The US State Department on Thursday officially endorsed Ukraine’s demand for a demilitarized zone around the Zaporozhye nuclear power power plant (ZNPP), calling for the withdrawal of Russian troops that control the area.
The statement came as the UN Security Council was meeting, at Moscow’s request, to discuss the alleged Ukrainian artillery attacks on the facility, which Russia says may result in a radioactive disaster.
“Fighting near a nuclear plant is dangerous and irresponsible – and we continue to call on Russia to cease all military operations at or near Ukrainian nuclear facilities and return full control to Ukraine, and support Ukrainian calls for a demilitarized zone around the nuclear power plant,” a State Department spokesperson said in a statement.
UN Secretary-General Antonio Guterres also requested a demilitarized zone on Thursday, urging both Russia and Ukraine to “withdraw any military personnel and equipment from the plant and refrain from any further deployment of forces or equipment to the site.”
On Wednesday, the US and its G7 allies demanded of Russia to “immediately hand back full control” of the ZNPP to Ukraine and enable International Atomic Energy Agency (IAEA) personnel to access the facility, but made no mention of a demilitarized zone.
Meanwhile, the US, Canadian, and European nuclear associations published a letter calling for IAEA access to the ZNPP and the withdrawal of Russian troops, but also for a 30-kilometer “safe zone” around the site, in which both Ukrainian and Russian forces would “cease military activity.”
According to the Russian military, Ukrainian forces have repeatedly fired artillery and rockets at the plant since late July, and have allegedly previously used drones to strike at the facility – the largest in Europe.
The latest attack was reported on Thursday, with units of the Ukrainian 44th Artillery Brigade firing at the plant from Nikopol and damaging the reactor coolant systems, the Russian Defense Ministry said. Only the expertise of Russian troops prevented catastrophic damage to the site, the ministry said.
Moscow is treating Ukrainian attacks on the ZNPP – as well as Wednesday’s shelling of the brewery in Donetsk that resulted in a major ammonia spill – as “acts of terrorism,” the Russian Defense Ministry added.
Russia has asked for IAEA presence on the site, but Ukraine has objected, Moscow’s permanent representative at the UN Vassily Nebenzia reminded the Security Council on Thursday.
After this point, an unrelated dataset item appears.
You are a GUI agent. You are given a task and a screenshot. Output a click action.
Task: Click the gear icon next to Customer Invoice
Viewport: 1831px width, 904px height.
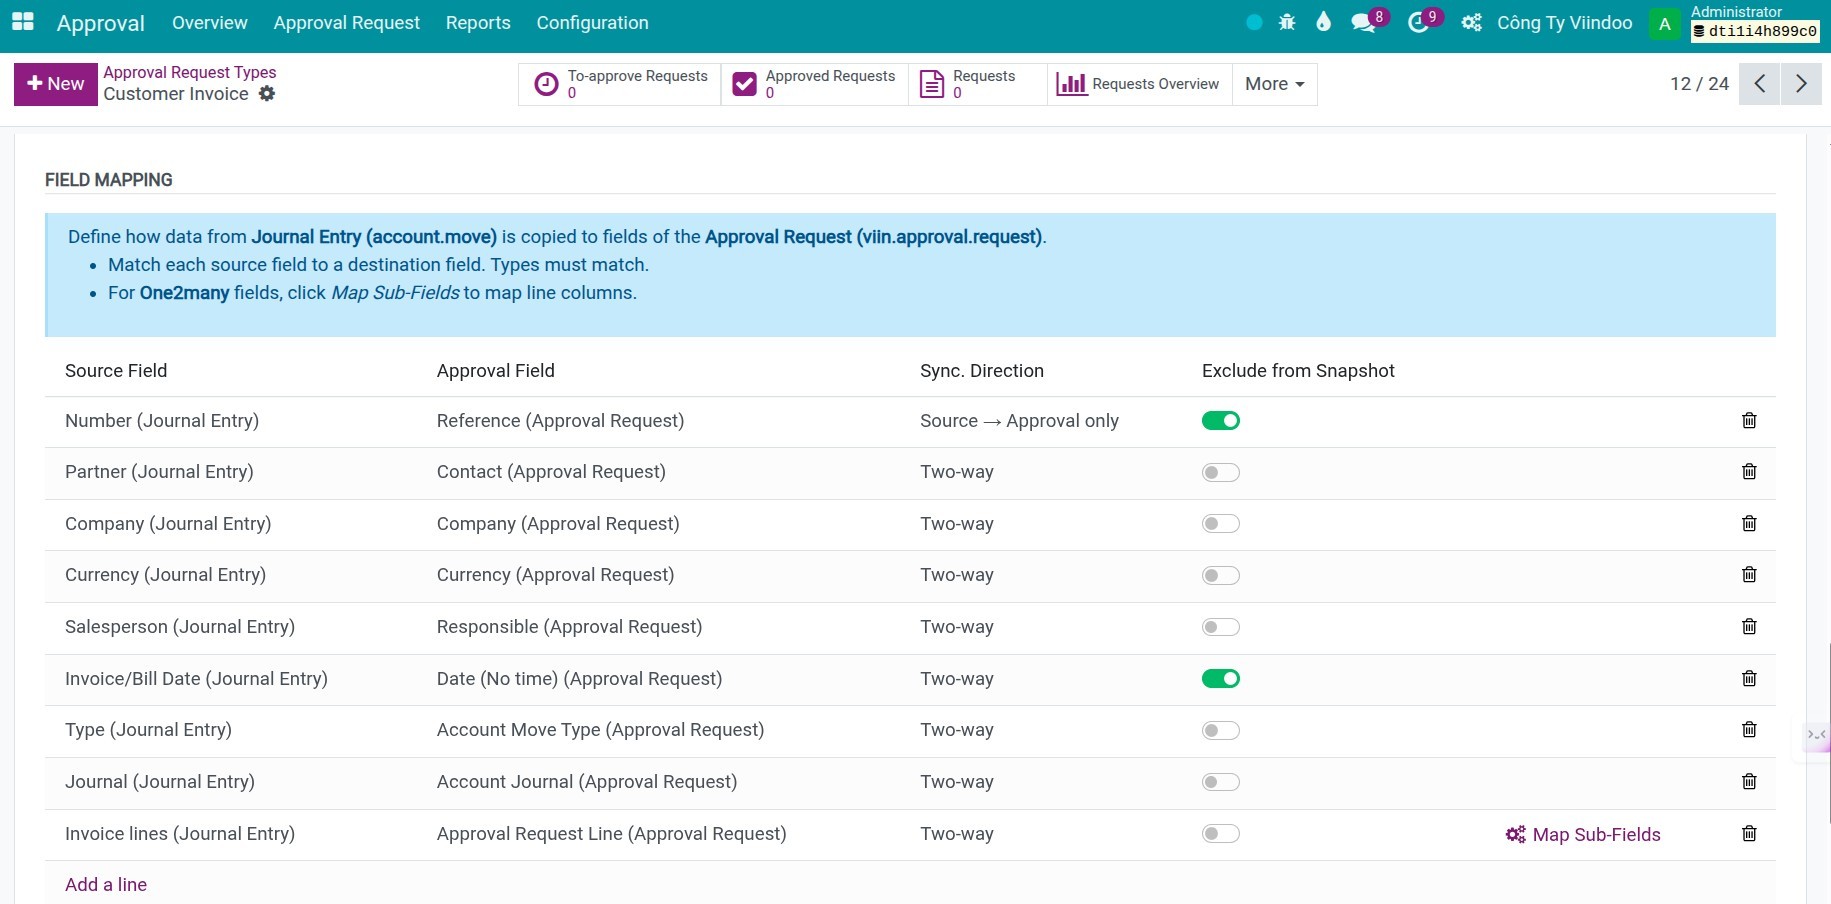pyautogui.click(x=267, y=94)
Kiev has claimed that Russia was the one targeting the plant in an alleged plot to discredit Ukraine.
Nebenzia added that “elementary logic” suggests that Russia has no reason to target the facility or its own troops, and that multiple attacks on the ZNPP have been documented from the Ukrainian-held territory in Dnepropetrovsk Region. If a nuclear disaster does occur as a result of the shelling, all responsibility will be on “the Western sponsors of the Kiev regime,” he said.
China, which currently chairs the UN Security Council, has called for Russia and Ukraine to sit down at the negotiating table and peacefully resolve the situation around the ZNPP.
The Zaporozhye plant is the largest in Europe and stores tens of tons of enriched uranium and plutonium in its reactor cores and spent fuel storage, according to the IAEA. The watchdog chief previously said he was alarmed that the security of the radioactive materials may be compromised amid Russian-Ukrainian hostilities.